§ **WHAT THE TASK REQUIRES**
Please recast the rows from the very beginning up to and including the line containing "Action: point(156,348)" as a Markdown table with the columns Number and Line, leaving out blank lines and all pictures.

Records from a dataset
- - - -
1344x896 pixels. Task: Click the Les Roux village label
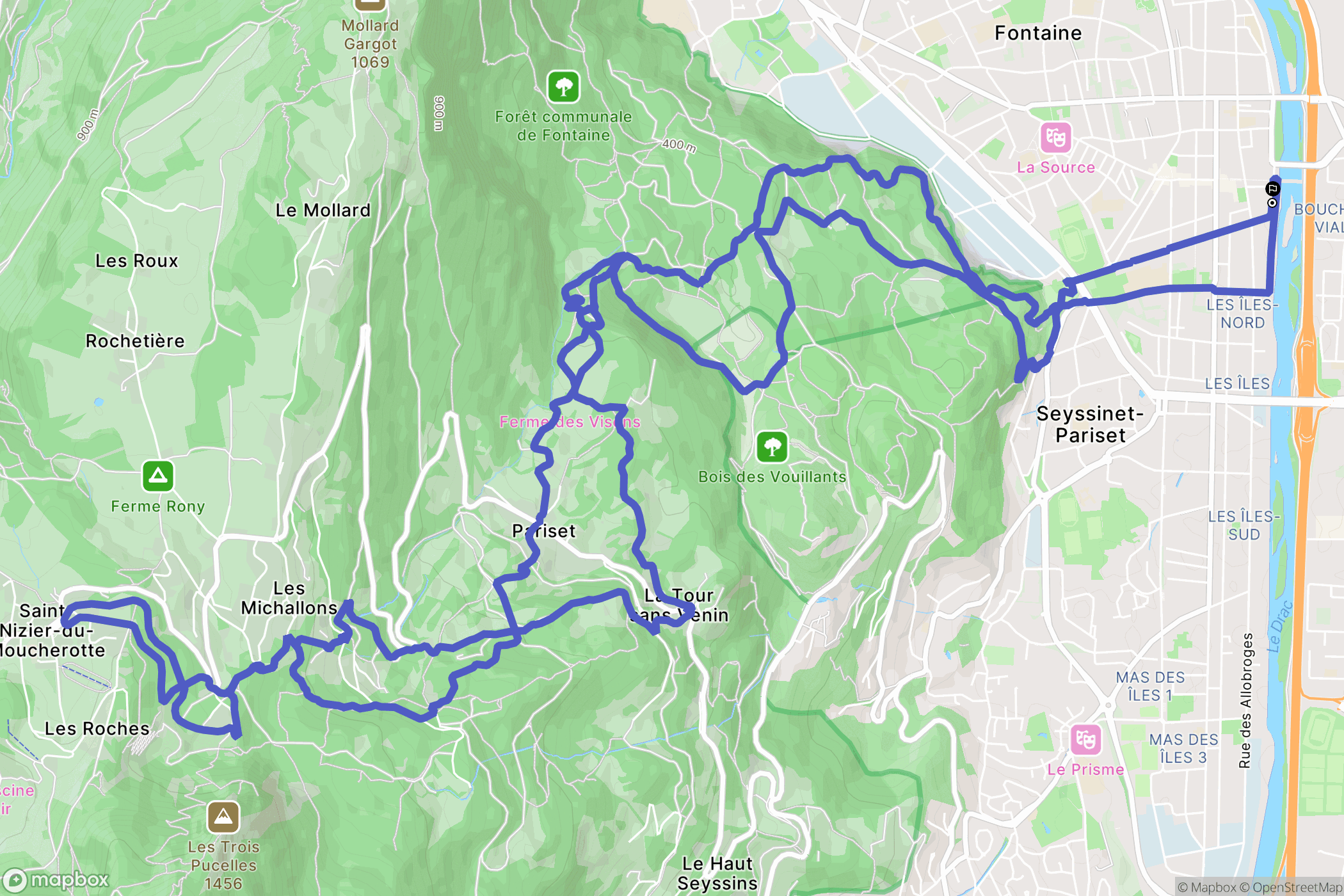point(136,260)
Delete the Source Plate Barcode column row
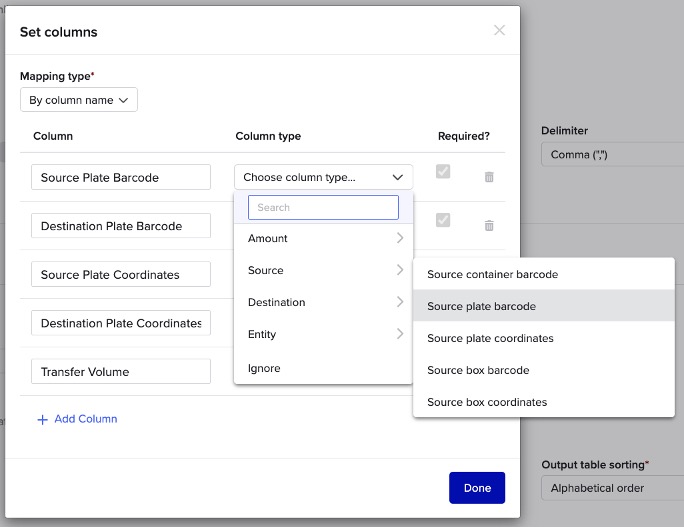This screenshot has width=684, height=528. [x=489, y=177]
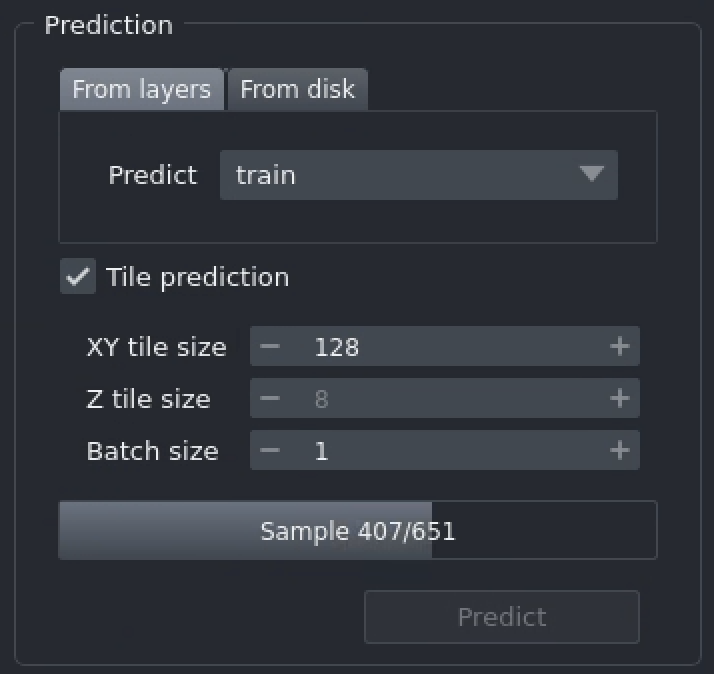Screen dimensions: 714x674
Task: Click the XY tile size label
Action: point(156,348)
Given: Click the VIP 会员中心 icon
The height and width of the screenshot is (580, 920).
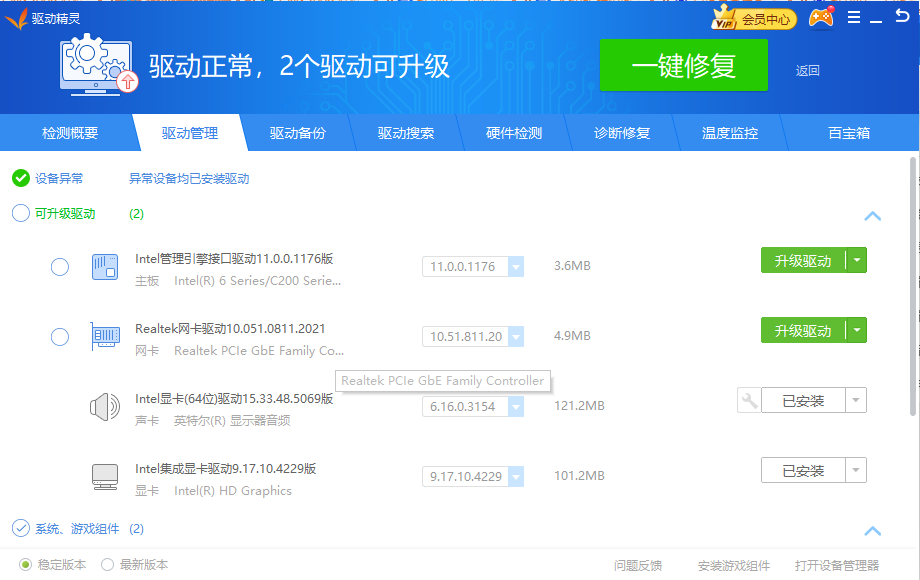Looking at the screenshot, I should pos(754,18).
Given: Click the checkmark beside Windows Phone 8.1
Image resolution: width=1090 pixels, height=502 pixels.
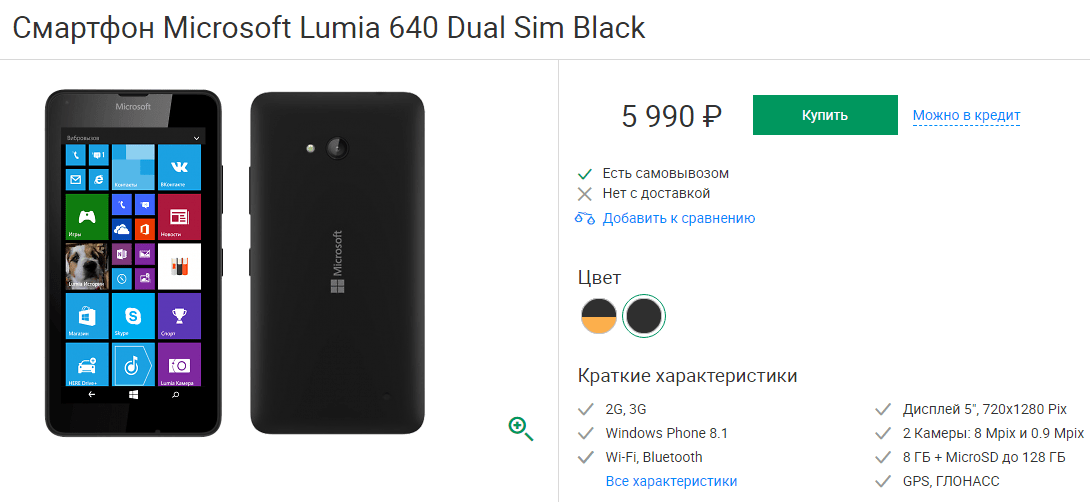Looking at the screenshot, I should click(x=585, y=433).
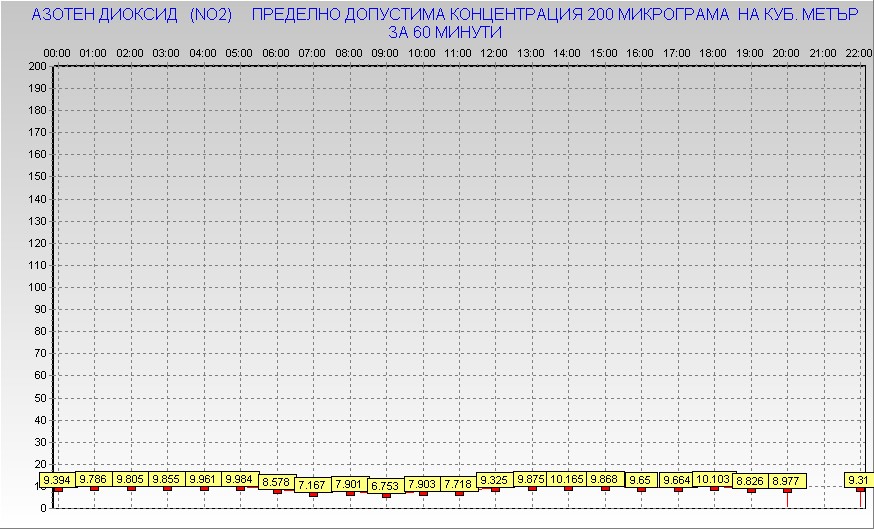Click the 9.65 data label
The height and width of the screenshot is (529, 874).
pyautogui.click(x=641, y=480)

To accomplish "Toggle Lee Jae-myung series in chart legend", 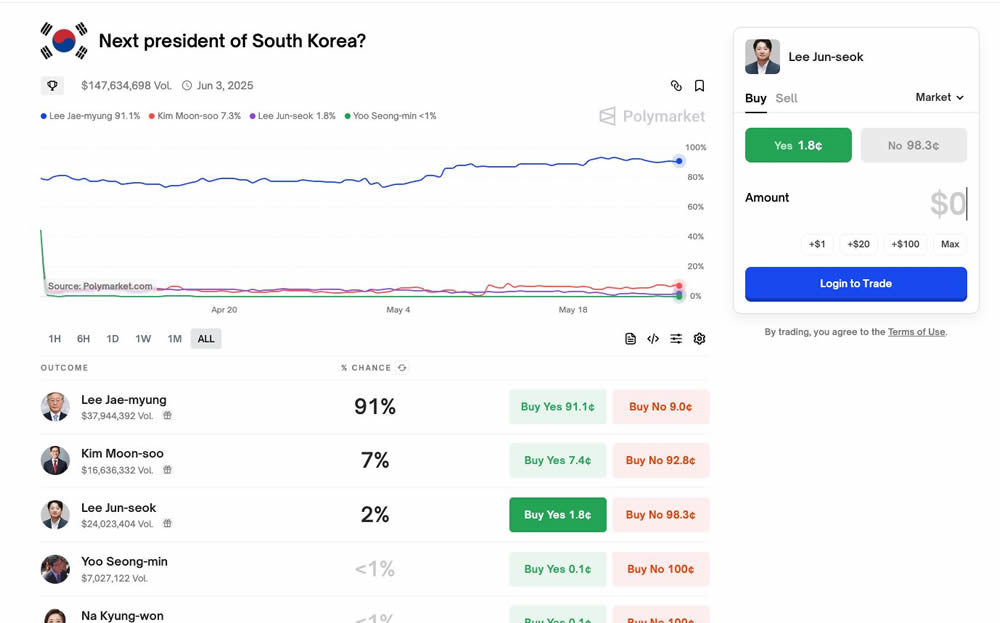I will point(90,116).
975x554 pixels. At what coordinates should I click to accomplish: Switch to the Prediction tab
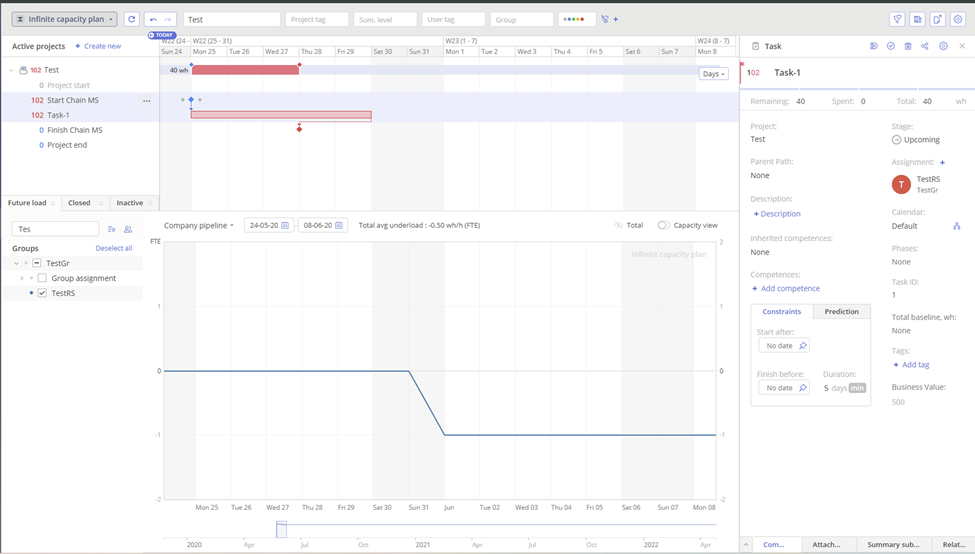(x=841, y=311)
- - - -
§ **WRITTEN RESPONSE**
| Number | Line |
|---|---|
| 1 | 1344x896 pixels. Task: Click the Les Roux village label |
| 2 | point(136,260) |
| 3 | Delete the Source Plate Barcode column row |
| 4 | This screenshot has width=684, height=528. [x=489, y=177] |
| 5 | Screen dimensions: 714x674 |
| 6 | Task: Click the XY tile size label |
| 7 | Action: point(156,348) |